Kerajaan Saudi sendiri sampai saat ini tidak menanggapi permintaan komentar atas hal itu, tapi seorang pejabat Gedung Putih mengatakan Kushner tidak meminta putra mahkota (Saudi) untuk berbicara dengan Mahmoud Abbas mengenai rencana tersebut.
Para Pejabat Palestina khawatir dan banyak petinggi Arab mencurigai, bahwa dengan menutup pintu di Yerusalem Timur sebagai ibukota masa depan negara Palestina, maka Trump akan menggandeng Israel dalam menawarkan pemerintah mandiri Palestina yang (areanya) terpisah dengan area tepi Barat yang diduduki Israel, dengan tidak ada hak untuk mengembalikan pengungsi yang diakibatkan oleh perang Arab-Israel pada tahun 1948 dan 1967.
Para Pejabat Palestina mengatakan bahwa mereka khawatir jika usulan yang disampaikan Mohammad bin Salman kepada Mahmoud Abbas yang konon berasal dari Kushner itu hanya akan mengajukan skenario yang sama persis seperti yg di inginkan Kushner.
Seperti yang dikatakan kepada Mahmoud Abbas, proposal tersebut memasukkan entitas Palestina di Gaza demikian juga wilayah administrasi Tepi Barat A dan B dan 10 persen wilayah C yang merupakan pemukiman Yahudi, kata seorang pejabat Palestina ketiga.
Para Pemukim Yahudi di Tepi Barat akan tetap tinggal dan tidak akan ada hak untuk kembali, dan Israel akan tetap bertanggung jawab atas perbatasan tersebut, katanya.
Usulan tersebut tampaknya sedikit berbeda dengan pembagian yang ada di Tepi Barat yang memperluas wilayah Palestina namun sebenarnya jauh dari tuntutan minimum nasional mereka.

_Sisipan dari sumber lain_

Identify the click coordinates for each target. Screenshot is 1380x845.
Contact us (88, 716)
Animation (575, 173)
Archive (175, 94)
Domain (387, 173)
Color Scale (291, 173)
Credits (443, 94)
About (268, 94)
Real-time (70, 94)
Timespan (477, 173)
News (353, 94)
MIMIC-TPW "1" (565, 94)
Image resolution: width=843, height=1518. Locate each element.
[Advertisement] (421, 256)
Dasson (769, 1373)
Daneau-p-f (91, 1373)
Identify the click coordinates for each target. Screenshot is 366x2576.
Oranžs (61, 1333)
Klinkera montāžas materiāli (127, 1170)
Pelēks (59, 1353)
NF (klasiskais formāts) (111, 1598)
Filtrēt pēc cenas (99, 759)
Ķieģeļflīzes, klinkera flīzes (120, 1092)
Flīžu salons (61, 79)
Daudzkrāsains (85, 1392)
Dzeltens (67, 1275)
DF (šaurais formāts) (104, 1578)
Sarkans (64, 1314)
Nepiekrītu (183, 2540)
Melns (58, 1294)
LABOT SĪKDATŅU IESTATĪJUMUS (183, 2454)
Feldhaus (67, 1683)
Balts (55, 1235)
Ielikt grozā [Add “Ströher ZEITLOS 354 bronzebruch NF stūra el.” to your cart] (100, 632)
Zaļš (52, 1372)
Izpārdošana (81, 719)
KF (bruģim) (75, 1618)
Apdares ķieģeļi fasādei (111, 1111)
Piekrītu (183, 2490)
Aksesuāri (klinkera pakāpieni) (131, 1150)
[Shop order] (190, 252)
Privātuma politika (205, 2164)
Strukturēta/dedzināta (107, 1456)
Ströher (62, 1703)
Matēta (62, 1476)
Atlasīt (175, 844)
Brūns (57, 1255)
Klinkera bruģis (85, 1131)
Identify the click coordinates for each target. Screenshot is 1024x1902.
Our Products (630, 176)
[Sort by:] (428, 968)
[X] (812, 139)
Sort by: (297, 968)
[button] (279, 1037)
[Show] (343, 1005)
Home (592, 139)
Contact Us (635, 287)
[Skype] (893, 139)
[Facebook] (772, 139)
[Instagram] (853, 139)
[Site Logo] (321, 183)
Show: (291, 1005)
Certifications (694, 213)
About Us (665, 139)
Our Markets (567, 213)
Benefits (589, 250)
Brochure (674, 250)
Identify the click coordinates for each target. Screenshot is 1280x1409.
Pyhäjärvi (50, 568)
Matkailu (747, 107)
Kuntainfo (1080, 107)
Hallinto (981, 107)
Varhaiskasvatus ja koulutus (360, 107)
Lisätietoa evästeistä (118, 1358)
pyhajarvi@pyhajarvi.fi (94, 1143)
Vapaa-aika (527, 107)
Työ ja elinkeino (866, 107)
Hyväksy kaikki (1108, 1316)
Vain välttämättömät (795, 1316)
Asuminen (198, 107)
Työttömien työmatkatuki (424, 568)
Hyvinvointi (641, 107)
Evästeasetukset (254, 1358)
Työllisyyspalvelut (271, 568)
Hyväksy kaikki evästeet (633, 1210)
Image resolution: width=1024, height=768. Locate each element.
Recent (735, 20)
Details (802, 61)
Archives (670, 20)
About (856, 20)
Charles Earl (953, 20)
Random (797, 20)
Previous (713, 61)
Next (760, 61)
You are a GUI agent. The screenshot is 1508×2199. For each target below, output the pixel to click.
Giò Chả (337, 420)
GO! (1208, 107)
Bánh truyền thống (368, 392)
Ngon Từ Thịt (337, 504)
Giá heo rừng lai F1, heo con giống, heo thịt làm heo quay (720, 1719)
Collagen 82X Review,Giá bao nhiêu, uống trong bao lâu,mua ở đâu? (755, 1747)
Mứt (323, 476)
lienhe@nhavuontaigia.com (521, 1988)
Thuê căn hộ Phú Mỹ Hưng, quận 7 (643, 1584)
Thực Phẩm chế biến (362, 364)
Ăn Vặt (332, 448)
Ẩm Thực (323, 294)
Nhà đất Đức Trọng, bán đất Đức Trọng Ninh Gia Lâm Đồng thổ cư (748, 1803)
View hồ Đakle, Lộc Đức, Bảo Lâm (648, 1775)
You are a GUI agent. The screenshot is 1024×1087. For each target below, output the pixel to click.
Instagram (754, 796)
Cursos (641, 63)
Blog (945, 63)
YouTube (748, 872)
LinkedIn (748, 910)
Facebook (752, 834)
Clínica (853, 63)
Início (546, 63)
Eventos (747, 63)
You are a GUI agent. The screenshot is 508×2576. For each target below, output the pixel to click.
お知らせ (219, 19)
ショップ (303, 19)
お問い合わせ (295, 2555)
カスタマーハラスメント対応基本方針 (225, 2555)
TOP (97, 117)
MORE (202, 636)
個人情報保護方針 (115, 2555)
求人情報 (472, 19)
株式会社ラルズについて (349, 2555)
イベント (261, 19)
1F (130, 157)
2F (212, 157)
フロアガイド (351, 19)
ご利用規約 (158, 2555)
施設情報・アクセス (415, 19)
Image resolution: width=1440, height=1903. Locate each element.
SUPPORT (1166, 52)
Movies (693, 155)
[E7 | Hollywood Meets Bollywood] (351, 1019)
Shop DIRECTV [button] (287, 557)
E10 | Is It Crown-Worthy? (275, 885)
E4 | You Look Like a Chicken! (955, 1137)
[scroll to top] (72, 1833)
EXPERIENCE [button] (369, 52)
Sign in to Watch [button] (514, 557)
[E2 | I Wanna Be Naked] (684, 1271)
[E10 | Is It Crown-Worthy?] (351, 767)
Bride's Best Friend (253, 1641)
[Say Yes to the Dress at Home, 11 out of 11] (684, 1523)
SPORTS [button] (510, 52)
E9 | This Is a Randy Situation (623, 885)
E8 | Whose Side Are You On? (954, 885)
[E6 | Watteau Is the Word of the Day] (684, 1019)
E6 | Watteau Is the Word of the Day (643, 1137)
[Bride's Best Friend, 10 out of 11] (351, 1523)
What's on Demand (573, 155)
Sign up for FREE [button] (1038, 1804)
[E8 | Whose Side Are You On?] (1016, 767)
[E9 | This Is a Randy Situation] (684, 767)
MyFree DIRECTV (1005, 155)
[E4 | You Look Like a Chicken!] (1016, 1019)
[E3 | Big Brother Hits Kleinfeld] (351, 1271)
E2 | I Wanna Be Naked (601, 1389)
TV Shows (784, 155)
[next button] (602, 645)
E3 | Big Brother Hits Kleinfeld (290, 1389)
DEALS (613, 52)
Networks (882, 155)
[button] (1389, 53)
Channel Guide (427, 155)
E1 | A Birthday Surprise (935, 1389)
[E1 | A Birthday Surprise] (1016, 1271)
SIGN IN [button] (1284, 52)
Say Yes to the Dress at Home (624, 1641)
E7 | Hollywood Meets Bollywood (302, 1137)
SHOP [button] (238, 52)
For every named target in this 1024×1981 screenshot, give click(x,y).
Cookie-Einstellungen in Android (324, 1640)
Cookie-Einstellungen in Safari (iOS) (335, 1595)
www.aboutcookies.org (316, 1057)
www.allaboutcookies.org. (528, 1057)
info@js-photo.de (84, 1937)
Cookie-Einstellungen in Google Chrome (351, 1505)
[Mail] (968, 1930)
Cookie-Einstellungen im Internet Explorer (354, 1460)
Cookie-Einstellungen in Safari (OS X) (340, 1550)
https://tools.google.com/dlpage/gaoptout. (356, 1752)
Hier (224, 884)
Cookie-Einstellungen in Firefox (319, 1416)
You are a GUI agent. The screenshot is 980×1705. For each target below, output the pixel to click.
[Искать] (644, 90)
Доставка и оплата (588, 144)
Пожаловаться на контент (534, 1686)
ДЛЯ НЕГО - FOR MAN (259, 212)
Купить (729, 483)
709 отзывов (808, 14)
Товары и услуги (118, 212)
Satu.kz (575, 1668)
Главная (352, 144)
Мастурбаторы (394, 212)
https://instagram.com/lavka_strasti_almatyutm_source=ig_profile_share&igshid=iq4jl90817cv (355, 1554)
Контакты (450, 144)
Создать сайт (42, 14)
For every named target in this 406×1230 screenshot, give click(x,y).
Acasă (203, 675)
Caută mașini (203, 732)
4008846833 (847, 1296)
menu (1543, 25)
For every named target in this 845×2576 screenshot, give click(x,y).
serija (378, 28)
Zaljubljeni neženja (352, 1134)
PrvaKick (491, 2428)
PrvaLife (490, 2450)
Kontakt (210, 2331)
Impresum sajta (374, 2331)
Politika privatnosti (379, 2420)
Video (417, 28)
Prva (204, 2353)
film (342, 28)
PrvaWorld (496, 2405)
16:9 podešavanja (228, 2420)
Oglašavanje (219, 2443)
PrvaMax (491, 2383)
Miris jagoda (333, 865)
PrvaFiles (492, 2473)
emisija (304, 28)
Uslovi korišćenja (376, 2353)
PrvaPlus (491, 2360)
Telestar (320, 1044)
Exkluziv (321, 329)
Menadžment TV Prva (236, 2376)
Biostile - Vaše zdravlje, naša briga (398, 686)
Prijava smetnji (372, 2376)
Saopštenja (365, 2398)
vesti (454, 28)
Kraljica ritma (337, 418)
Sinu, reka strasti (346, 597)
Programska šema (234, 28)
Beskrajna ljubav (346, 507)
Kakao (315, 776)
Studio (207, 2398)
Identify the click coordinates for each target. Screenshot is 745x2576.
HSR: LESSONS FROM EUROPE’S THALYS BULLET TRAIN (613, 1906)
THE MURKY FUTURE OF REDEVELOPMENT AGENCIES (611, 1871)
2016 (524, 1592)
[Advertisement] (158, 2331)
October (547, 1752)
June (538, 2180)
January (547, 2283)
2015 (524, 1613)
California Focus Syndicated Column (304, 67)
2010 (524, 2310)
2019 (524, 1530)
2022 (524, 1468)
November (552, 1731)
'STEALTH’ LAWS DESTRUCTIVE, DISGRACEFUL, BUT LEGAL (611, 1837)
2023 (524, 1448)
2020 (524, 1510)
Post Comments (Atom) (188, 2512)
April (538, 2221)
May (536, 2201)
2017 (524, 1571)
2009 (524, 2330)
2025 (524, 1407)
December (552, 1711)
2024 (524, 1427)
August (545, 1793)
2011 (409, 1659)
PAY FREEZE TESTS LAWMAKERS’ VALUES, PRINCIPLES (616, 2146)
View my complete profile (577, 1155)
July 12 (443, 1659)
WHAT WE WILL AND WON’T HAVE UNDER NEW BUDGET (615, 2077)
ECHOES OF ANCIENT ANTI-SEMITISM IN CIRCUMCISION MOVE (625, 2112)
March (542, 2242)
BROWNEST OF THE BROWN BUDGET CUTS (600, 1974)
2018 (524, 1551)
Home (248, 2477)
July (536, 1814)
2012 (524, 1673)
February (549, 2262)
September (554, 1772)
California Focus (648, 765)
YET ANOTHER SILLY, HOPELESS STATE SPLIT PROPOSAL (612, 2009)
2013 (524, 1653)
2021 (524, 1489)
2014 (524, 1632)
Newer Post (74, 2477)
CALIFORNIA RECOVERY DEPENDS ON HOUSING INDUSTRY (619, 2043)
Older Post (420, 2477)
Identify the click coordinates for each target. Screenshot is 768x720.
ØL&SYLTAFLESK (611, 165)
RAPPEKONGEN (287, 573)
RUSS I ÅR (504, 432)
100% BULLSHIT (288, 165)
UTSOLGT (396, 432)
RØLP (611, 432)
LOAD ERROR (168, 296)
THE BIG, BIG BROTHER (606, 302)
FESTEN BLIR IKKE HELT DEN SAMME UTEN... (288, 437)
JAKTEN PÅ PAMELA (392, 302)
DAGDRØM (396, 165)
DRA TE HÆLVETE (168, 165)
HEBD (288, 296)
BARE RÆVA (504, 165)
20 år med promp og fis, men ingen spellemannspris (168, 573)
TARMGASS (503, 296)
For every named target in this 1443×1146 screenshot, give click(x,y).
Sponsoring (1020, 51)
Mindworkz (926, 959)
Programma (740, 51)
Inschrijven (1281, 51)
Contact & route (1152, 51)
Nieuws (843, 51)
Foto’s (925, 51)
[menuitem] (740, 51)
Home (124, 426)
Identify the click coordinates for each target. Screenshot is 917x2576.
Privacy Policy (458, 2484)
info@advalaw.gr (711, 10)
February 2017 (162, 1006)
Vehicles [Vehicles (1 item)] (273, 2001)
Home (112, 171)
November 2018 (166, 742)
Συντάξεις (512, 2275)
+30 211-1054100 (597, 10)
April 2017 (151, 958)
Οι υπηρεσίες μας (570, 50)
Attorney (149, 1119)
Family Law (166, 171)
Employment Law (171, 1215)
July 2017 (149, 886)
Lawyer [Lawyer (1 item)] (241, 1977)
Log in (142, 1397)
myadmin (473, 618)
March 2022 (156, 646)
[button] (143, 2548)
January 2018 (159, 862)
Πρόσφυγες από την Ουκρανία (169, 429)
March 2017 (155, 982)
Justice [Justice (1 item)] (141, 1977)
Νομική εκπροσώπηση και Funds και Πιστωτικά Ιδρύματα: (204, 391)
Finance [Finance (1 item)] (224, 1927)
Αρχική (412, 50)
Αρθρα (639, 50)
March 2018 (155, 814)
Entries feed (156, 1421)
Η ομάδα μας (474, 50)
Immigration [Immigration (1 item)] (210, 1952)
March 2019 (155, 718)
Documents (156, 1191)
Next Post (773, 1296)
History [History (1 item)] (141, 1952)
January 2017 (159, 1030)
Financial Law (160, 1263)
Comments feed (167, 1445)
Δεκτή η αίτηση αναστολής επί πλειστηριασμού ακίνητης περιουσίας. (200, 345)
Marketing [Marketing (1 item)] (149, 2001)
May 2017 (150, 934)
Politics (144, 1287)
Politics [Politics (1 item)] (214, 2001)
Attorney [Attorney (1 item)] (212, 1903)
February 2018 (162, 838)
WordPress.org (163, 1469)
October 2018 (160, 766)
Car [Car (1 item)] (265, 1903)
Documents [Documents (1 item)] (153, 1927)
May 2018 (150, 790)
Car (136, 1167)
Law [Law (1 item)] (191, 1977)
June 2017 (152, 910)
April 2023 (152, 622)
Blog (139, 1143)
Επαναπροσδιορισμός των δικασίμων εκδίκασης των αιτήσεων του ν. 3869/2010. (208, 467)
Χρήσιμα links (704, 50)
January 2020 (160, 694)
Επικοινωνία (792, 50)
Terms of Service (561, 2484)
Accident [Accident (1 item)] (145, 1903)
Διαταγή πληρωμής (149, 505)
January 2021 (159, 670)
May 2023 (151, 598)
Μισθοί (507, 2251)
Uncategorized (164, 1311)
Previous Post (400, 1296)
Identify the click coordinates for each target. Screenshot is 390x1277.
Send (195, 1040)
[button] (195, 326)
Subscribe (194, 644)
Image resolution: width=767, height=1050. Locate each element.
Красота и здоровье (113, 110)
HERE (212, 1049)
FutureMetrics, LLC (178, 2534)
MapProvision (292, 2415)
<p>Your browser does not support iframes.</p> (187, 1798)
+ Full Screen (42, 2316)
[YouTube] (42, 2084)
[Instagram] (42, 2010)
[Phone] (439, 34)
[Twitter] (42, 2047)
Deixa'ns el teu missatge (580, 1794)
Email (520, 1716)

“Hal ini ditolak oleh orang-orang Palestina. Abu Mazen (nama lain Mahmoud Abbas) menjelaskan posisi tersebut dan bahayanya terhadap kepentingan Palestina, dan nampaknya Arab Saudi memahami hal itu,” kata pejabat tersebut.
Pejabat Gedung Putih membantah bahwa Kushner telah mengkomunikasikan rincian tersebut kepada Mohammad bin Salman: “Ini tidak akan secara persis mencerminkan bagian dari pembicaraan itu.”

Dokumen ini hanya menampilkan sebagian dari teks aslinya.